When the Syrian uprisings began nearly three years ago, the one thing that those in Lebanon felt sure of was that the conflict would eventually leak across the border.
The coordinated suicide bombings in Beirut on Tuesday, which killed Iran’s cultural attaché and more than 20 other people, are just the latest demonstration of that terrible certainty. They are the product of a proxy war in the country that mirrors the themes, if not the scale, of the dire conflict that continues in Syria.
Responsibility for the bombings was claimed by the Abdullah Azzam Brigade, a Sunni insurgent group with links in Al Qaeda, and the target was the Iranian embassy. The Islamic Republic has been one of the Assad regime’s staunchest supporters both politically and militarily.
It was just the latest tit-for-tat attack between groups linked to pro- and anti-Assad forces in Lebanon and the country is now at risk of losing the delicate peace that has survived since the country emerged from its long civil war two decades ago.
Behind this extended truce is a power-sharing agreement between the country’s ethnic and religious groups, and its continuation is all the more notable for having overcome significant challenges.
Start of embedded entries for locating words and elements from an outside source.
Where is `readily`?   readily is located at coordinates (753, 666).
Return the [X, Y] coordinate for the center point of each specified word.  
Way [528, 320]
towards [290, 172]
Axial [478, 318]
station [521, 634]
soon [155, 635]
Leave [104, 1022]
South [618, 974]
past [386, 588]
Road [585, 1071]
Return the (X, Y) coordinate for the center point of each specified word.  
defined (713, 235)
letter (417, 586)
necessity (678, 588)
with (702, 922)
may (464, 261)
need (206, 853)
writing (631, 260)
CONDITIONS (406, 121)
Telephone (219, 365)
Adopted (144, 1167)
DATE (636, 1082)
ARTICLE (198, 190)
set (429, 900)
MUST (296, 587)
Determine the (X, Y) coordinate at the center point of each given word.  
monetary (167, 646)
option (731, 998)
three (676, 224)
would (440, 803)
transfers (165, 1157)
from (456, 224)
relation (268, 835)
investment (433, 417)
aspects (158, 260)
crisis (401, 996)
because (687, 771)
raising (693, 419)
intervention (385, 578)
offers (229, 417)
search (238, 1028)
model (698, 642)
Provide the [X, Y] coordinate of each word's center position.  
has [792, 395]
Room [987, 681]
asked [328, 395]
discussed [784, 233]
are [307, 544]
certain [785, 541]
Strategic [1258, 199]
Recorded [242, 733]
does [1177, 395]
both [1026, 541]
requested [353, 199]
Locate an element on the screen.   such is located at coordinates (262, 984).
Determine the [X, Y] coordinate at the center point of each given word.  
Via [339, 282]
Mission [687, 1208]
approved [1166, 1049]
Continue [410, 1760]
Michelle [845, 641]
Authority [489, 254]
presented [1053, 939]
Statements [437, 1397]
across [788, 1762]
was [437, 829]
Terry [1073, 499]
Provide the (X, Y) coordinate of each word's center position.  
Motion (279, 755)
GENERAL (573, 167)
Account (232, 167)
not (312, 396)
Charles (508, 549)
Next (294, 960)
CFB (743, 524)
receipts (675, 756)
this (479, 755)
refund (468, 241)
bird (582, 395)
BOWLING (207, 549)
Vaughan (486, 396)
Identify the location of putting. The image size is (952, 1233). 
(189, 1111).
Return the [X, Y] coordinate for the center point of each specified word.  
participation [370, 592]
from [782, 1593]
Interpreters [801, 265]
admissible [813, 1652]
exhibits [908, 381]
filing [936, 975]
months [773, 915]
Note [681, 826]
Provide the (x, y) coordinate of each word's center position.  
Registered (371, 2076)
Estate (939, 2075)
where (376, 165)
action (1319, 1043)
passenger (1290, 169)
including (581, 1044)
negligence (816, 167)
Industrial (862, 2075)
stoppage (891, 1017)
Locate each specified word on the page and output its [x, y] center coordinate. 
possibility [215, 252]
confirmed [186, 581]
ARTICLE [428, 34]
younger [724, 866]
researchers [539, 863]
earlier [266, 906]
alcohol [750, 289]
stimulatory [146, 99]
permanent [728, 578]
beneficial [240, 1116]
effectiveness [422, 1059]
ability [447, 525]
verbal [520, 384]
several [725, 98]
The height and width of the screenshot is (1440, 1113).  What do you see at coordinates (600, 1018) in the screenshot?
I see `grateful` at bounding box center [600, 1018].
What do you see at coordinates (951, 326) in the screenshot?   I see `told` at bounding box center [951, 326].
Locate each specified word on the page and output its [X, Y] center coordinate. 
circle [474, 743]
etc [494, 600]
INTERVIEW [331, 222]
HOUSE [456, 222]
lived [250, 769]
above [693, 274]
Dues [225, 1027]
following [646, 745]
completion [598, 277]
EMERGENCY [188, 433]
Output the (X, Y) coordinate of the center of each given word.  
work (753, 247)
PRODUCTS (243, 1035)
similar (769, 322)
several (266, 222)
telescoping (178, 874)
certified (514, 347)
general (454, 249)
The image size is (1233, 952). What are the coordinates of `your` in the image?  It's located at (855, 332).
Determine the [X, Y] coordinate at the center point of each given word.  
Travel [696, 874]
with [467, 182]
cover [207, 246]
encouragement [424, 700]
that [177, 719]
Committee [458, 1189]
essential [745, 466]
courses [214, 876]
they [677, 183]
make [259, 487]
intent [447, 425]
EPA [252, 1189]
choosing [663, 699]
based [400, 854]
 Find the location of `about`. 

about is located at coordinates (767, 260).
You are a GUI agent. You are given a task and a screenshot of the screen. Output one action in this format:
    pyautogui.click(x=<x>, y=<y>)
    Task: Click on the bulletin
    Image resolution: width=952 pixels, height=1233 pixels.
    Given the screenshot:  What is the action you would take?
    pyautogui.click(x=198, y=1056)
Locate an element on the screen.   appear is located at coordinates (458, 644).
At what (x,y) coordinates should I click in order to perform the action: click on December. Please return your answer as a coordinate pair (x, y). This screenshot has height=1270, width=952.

Most noteworthy was the 2005 assassination of Rafiq Hariri, Lebanon’s former prime minister, which a UN-backed criminal tribunal blamed on Hizbollah.
The question now is whether this peace, having proven to be resilient even in the situation of the assassination of a major political leader, might be susceptible to this overflow of the Syrian conflict.
One difference is Hizbollah’s role in Syria has, unusually, been overt. The militia fought alongside Syrian army forces in May and June to take back the strategically important rebel-held Syrian town of Qusayr.
Soon afterwards, car bombs exploded in Hizbollah-controlled sections of Beirut, attributed to Lebanese groups opposing the Assad regime. Other retaliatory bombings followed.
Now those in Lebanon wait to see how pro-Iranian and pro-Assad factions will respond to Tuesday’s bombings.
The worst-case scenario will be the nation sinking back into the dark abyss of domestic conflict, condemning the Lebanese to the same kind of grinding and interminable despair that they have just begun to overcome.